• [TASK INSTRUCTIONS] Carry on the patch review about forwarding logic from its last line.

• [EXTRACTED TEXT]
============
Only in the sense that if we accept()ed a connection from a loopback
address on a socket not bound to a loopback address (or ANY), then the
kernel has done something wrong.  This kind of has the inverse of the
issue above: we don't necessarily know the forwarding address here -
we only know that with either a getsockname(), or by looking at the
bound address of the listening socket (which might be unspecified).

> If not, we shouldn't
> splice unless that's true as well.

So I'm pretty confident what we do here is equivalent to what we did
before.  That might not be correct, but fixing that is for a different
patch.  Making problems like that more obvious is one of the
advantages I expect for gathering all this forwarding logic into one
place.

> > +		b->faddr = a->eaddr;
> > +
> > +		if (inany_v4(&a->eaddr))
> > +			inany_from_af(&b->eaddr, AF_INET, &in4addr_loopback);
> > +		else
> > +			inany_from_af(&b->eaddr, AF_INET6, &in6addr_loopback);
> > +		b->eport = a->fport;
> > +		if (proto == IPPROTO_TCP)
> > +			b->eport += c->tcp.fwd_in.delta[b->eport];
> > +
> > +		return PIF_SPLICE;
> > +	}
> > +
> > +	b->faddr = a->eaddr;
> > +	b->fport = a->eport;
> > +
> > +	bf4 = inany_v4(&b->faddr);
> > +
> > +	if (bf4) {
> > +		if (IN4_IS_ADDR_LOOPBACK(bf4) ||
> > +		    IN4_IS_ADDR_UNSPECIFIED(bf4) ||
> > +		    IN4_ARE_ADDR_EQUAL(bf4, &c->ip4.addr_seen))
> > +			*bf4 = c->ip4.gw;
> > +	} else {
> > +		struct in6_addr *bf6 = &b->faddr.a6;
> > +
> > +		if (IN6_IS_ADDR_LOOPBACK(bf6) ||
> > +		    IN6_ARE_ADDR_EQUAL(bf6, &c->ip6.addr_seen) ||
> > +		    IN6_ARE_ADDR_EQUAL(bf6, &c->ip6.addr)) {
> > +			if (IN6_IS_ADDR_LINKLOCAL(&c->ip6.gw))
> > +				*bf6 = c->ip6.gw;
> > +			else
> > +				*bf6 = c->ip6.addr_ll;
> > +		}
> > +	}
> > +
> > +	if (bf4) {
> > +		inany_from_af(&b->eaddr, AF_INET, &c->ip4.addr_seen);
> > +	} else {
> > +		if (IN6_IS_ADDR_LINKLOCAL(&b->faddr.a6))
============
• [EXCERPTED DATA]

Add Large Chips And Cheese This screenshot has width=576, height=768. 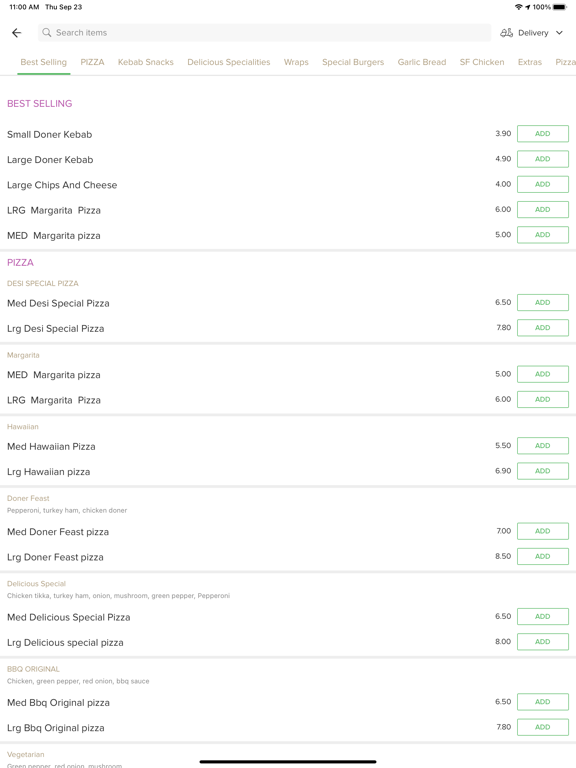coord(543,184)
============
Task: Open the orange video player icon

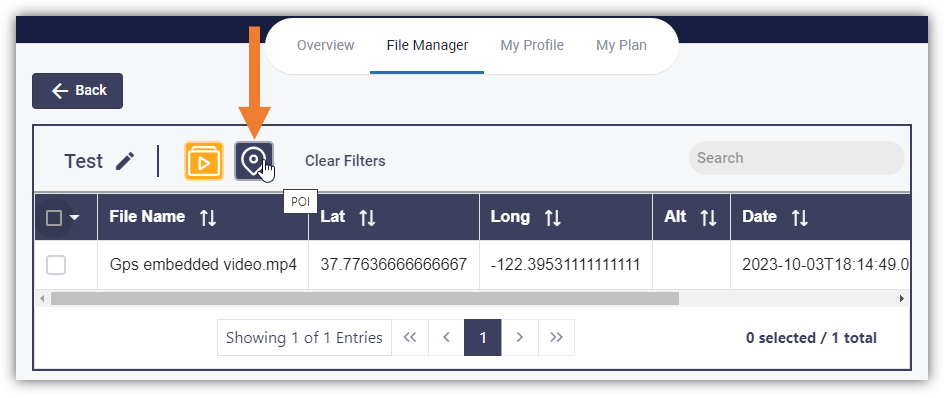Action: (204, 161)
============
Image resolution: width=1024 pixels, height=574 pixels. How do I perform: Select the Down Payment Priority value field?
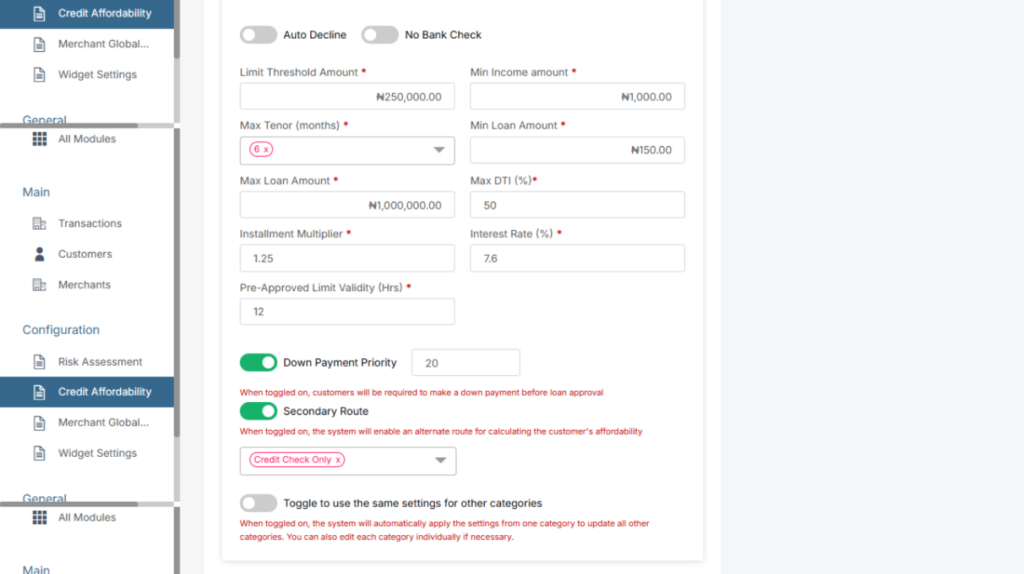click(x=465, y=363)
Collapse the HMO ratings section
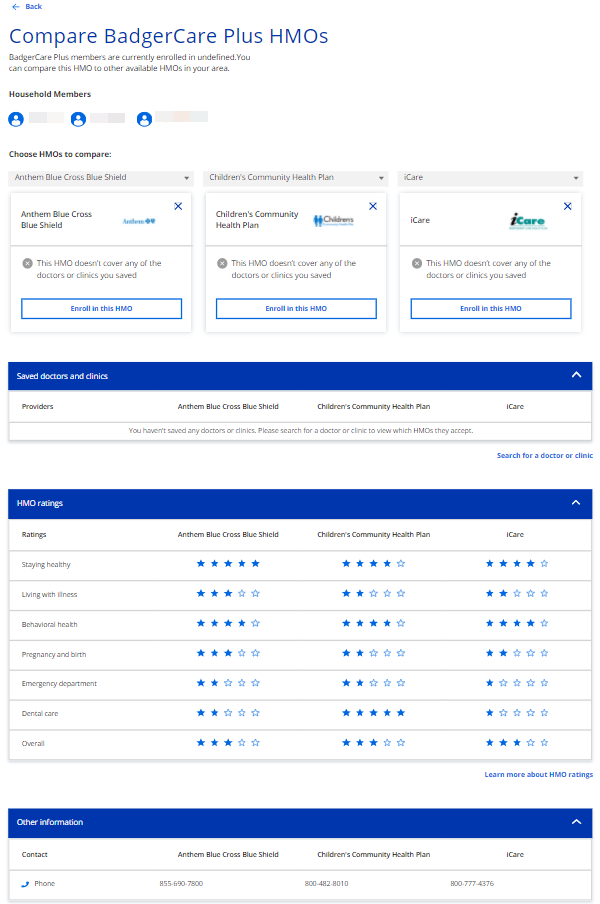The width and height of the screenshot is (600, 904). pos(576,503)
============
• [OUTPUT FOR THIS EXERCISE]
> > +			b->eaddr.a6 = c->ip6.addr_ll_seen;
> > +		else
> > +			b->eaddr.a6 = c->ip6.addr_seen;
> > +	}
> > +
> > +	b->eport = a->fport;
> > +	if (proto == IPPROTO_TCP)
> > +		b->eport += c->tcp.fwd_in.delta[b->eport];
> 
> As we do this in any case, spliced or not spliced, I would find it less
> confusing to have these assignments in common, earlier (I just spent
> half an hour trying to figure out why you wouldn't set b->eport for the
> non-spliced case...).

Fair point.  This was just because I thought my way through the two
cases separately.  I've made this stanza common.

[snip]
> > +static void tcp_tap_conn_from_sock(struct ctx *c, union flow *flow, int s,
> >  				   const struct timespec *now)
> >  {
> > -	union inany_addr saddr, daddr; /* FIXME: avoid bulky temporaries */
> > -	struct tcp_tap_conn *conn;
> > -	in_port_t srcport;
> > +	struct tcp_tap_conn *conn = FLOW_SET_TYPE(flow, FLOW_TCP, tcp);
> >  	uint64_t hash;
> >  
> > -	inany_from_sockaddr(&saddr, &srcport, sa);
> > -	tcp_snat_inbound(c, &saddr);
> > -
> > -	if (inany_v4(&saddr)) {
> > -		inany_from_af(&daddr, AF_INET, &c->ip4.addr_seen);
> > -	} else {
> > -		if (IN6_IS_ADDR_LINKLOCAL(&saddr))
> > -			daddr.a6 = c->ip6.addr_ll_seen;
> > -		else
> > -			daddr.a6 = c->ip6.addr_seen;
> > -	}
> > -	dstport += c->tcp.fwd_in.delta[dstport];
> > -
> > -	flow_forward_af(flow,  PIF_TAP, AF_INET6,
> > -			&saddr, srcport, &daddr, dstport);
> > -	conn = FLOW_SET_TYPE(flow, FLOW_TCP, tcp);
> > -
> > +	
> 
> Excess newline and tab.

Looks like I already fixed that.

[snip]
> > --- a/tcp_splice.c
> > +++ b/tcp_splice.c
> > @@ -395,71 +395,18 @@ static int tcp_conn_sock_ns(const struct ctx *c, sa_family_t af)
> >  /**
> >   * tcp_splice_conn_from_sock() - Attempt to init state for a spliced connection
> >   * @c:		Execution context
> > - * @pif0:	pif id of side 0
> > - * @dstport:	Side 0 destination port of connection
> >   * @flow:	flow to initialise
> >   * @s0:		Accepted (side 0) socket
> >   * @sa:		Peer address of connection
> >   *
> > - * Return: true if able to create a spliced connection, false otherwise
> 
> Not related to this patch, but I think we should probably describe in
> the theory of operation for flows what's the threshold between calling
> flow_alloc_cancel() on a flow (which would imply returning something
> here, in case tcp_splice_connect() fails), and deferring that instead
> to a CLOSING state.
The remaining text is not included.